◆ Text provided:
# # # # # # #
You are viewing a plain text version of this content. The canonical link for it is here.
Posted to commits@giraph.apache.org by ni...@apache.org on 2013/05/06 20:29:01 UTC
git commit: updated refs/heads/trunk to d36dd50
Updated Branches:
refs/heads/trunk 4f88fc8fc -> d36dd5081
GIRAPH-592: yourkit profiling
Project: http://git-wip-us.apache.org/repos/asf/giraph/repo
Commit: http://git-wip-us.apache.org/repos/asf/giraph/commit/d36dd508
Tree: http://git-wip-us.apache.org/repos/asf/giraph/tree/d36dd508
Diff: http://git-wip-us.apache.org/repos/asf/giraph/diff/d36dd508
Branch: refs/heads/trunk
Commit: d36dd50810929b5dad2d3bab2007e28802087ad6
Parents: 4f88fc8
Author: Nitay Joffe <ni...@apache.org>
Authored: Mon May 6 14:24:46 2013 -0400
Committer: Nitay Joffe <ni...@apache.org>
Committed: Mon May 6 14:24:46 2013 -0400
----------------------------------------------------------------------
CHANGELOG | 2 +
giraph-core/pom.xml | 4 +
.../apache/giraph/conf/GiraphConfiguration.java | 60 +++++++
.../org/apache/giraph/conf/GiraphConstants.java | 5 +
.../org/apache/giraph/utils/YourKitContext.java | 123 +++++++++++++++
.../org/apache/giraph/utils/YourKitProfiler.java | 72 +++++++++
.../org/apache/giraph/worker/BspServiceWorker.java | 31 ++--
pom.xml | 6 +
8 files changed, 287 insertions(+), 16 deletions(-)
----------------------------------------------------------------------
http://git-wip-us.apache.org/repos/asf/giraph/blob/d36dd508/CHANGELOG
----------------------------------------------------------------------
diff --git a/CHANGELOG b/CHANGELOG
index 018c2a4..6439581 100644
--- a/CHANGELOG
+++ b/CHANGELOG
@@ -1,6 +1,8 @@
Giraph Change Log
Release 1.0.1 - unreleased
+ GIRAPH-592: YourKit profiler (nitay)
+
GIRAPH-618: Website Documentation: Aggregators (and sharded aggregators)
(majakabiljo)
http://git-wip-us.apache.org/repos/asf/giraph/blob/d36dd508/giraph-core/pom.xml
----------------------------------------------------------------------
diff --git a/giraph-core/pom.xml b/giraph-core/pom.xml
index 56ff468..bfd894c 100644
--- a/giraph-core/pom.xml
+++ b/giraph-core/pom.xml
@@ -409,6 +409,10 @@ under the License.
# # # # # # #
[Dataset entries]

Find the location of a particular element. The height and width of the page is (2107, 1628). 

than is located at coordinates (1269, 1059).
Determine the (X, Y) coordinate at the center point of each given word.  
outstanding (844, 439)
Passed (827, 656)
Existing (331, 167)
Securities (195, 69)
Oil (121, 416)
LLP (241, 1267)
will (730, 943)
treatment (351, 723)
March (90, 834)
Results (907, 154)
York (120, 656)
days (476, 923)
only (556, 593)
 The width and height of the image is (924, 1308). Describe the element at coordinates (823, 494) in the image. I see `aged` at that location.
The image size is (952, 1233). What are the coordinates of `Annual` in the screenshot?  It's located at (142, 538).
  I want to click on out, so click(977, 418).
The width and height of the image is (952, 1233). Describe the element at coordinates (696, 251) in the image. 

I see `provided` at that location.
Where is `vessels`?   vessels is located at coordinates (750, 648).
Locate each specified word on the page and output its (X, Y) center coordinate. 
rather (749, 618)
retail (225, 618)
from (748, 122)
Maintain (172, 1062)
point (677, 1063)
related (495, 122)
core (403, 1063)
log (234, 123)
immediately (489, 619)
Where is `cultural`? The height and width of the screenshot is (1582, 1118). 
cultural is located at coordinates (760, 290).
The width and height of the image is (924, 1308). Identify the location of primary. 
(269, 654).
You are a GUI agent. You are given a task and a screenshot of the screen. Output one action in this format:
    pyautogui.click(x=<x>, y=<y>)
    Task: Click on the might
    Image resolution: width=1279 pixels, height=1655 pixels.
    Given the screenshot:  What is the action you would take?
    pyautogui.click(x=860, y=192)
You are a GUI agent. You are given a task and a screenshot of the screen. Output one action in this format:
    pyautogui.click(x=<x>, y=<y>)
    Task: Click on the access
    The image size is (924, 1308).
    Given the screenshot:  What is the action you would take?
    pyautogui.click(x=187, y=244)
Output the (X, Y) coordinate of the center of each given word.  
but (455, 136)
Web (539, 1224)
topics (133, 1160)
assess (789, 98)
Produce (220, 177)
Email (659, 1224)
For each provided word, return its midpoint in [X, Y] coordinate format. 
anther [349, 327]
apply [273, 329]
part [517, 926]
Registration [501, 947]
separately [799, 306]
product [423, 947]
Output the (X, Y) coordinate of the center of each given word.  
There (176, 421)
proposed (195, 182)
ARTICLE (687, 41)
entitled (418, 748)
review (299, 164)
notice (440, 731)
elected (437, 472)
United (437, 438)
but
# # # # # # #
◆ Assignment 1:
Copy the commit notice from "(majakabiljo)" to "under the License.".
◆ Assignment 2:
According to the commit notice, how many insertions and deletions did the change make in total?
These items come from a source unrelated to the commit notice.

◆ Problem solution 1:
(majakabiljo)
http://git-wip-us.apache.org/repos/asf/giraph/blob/d36dd508/giraph-core/pom.xml
----------------------------------------------------------------------
diff --git a/giraph-core/pom.xml b/giraph-core/pom.xml
index 56ff468..bfd894c 100644
--- a/giraph-core/pom.xml
+++ b/giraph-core/pom.xml
@@ -409,6 +409,10 @@ under the License.

◆ Problem solution 2:
287 insertions and 16 deletions.